• TASK TO CARRY OUT
For the listing below, output exactly the lines from the line with "Given: Select the" up to and including the line with "Image resolution: width=800", and no other lines.

• DATASET EXTRACT
*** Begin section ***

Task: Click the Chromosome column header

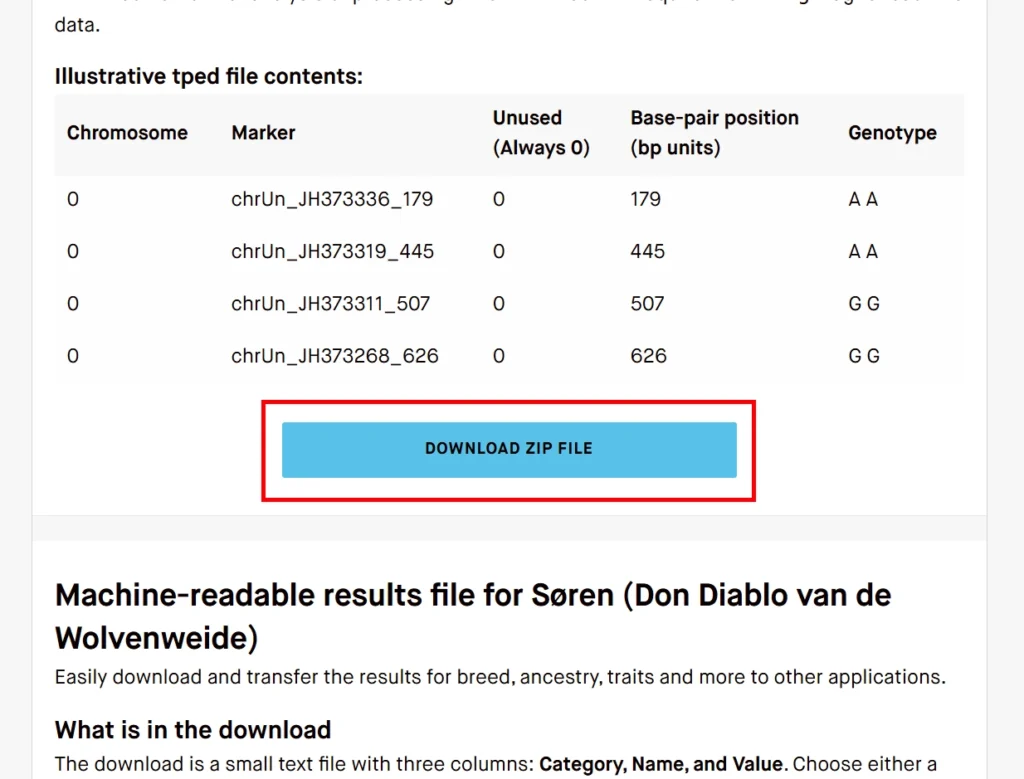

*** End section ***
*** Begin section ***

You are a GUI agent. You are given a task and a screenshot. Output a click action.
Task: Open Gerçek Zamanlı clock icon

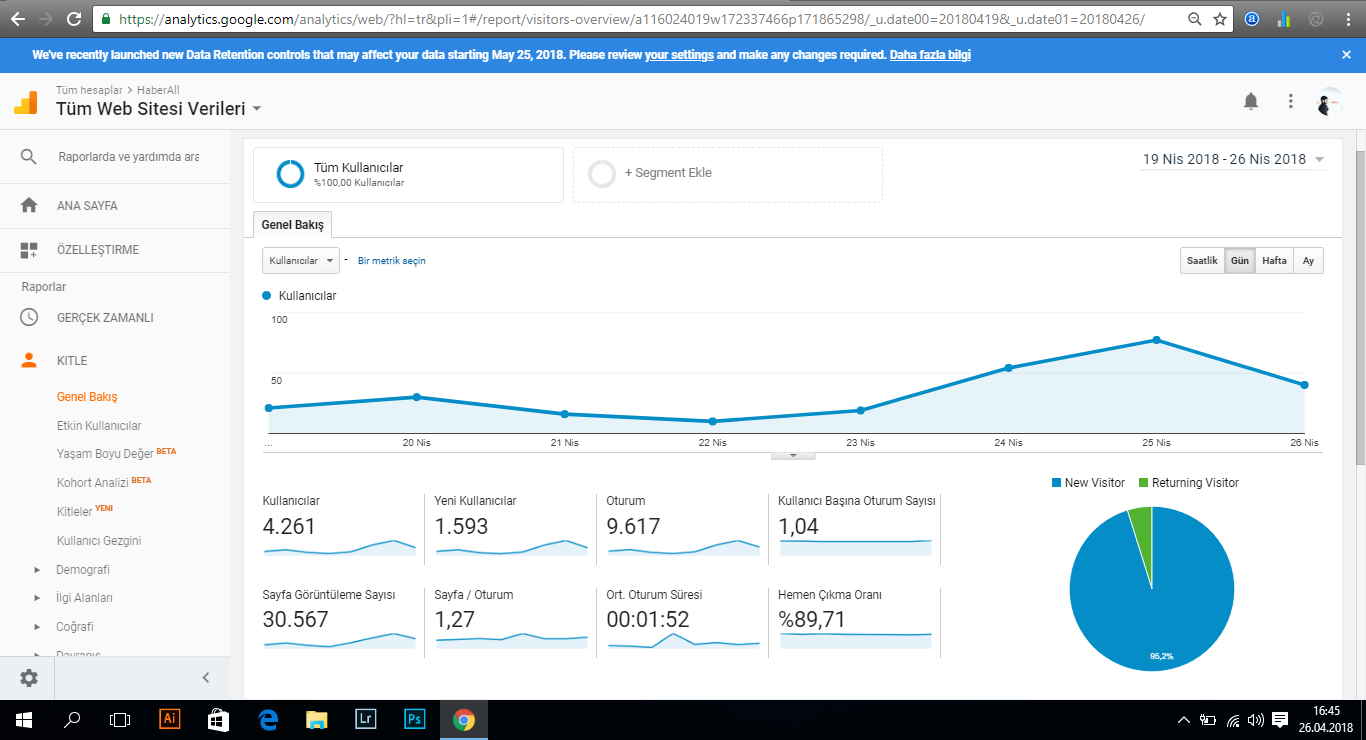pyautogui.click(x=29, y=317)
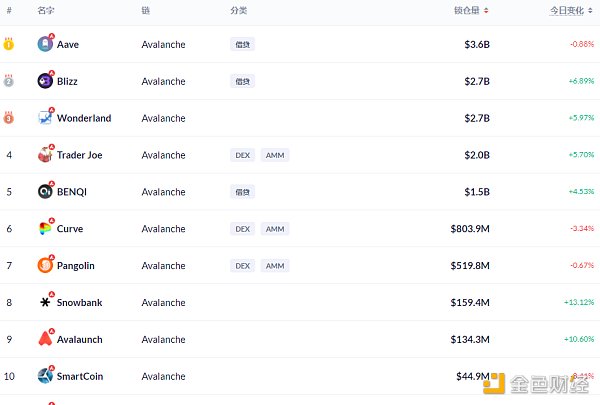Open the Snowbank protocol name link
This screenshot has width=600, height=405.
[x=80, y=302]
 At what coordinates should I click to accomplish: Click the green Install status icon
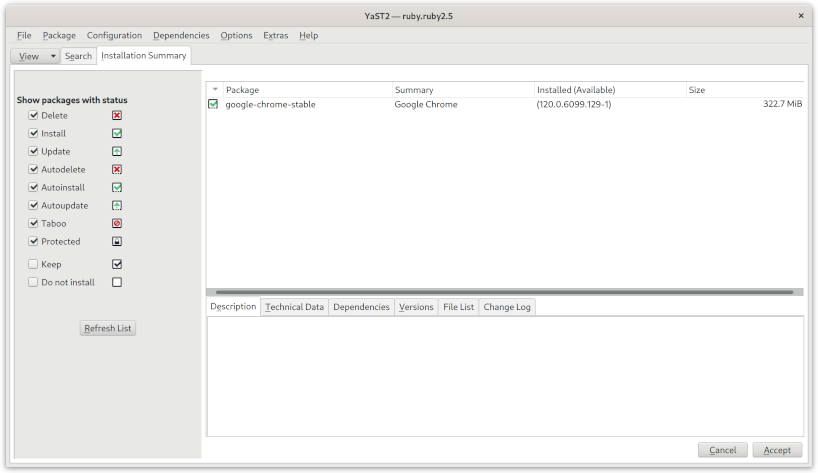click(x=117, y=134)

*** End section ***
*** Begin section ***

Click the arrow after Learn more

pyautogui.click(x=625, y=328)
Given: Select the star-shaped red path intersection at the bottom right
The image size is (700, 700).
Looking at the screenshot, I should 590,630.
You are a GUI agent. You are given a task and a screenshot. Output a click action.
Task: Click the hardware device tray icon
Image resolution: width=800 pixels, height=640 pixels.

*** End section ***

• SOLUTION BELOW
Given: Select the star-shaped red path intersection at the bottom right
The image size is (700, 700).
Looking at the screenshot, I should 590,630.
You are a GUI agent. You are given a task and a screenshot. Output a click action.
Task: Click the hardware device tray icon
Image resolution: width=800 pixels, height=640 pixels.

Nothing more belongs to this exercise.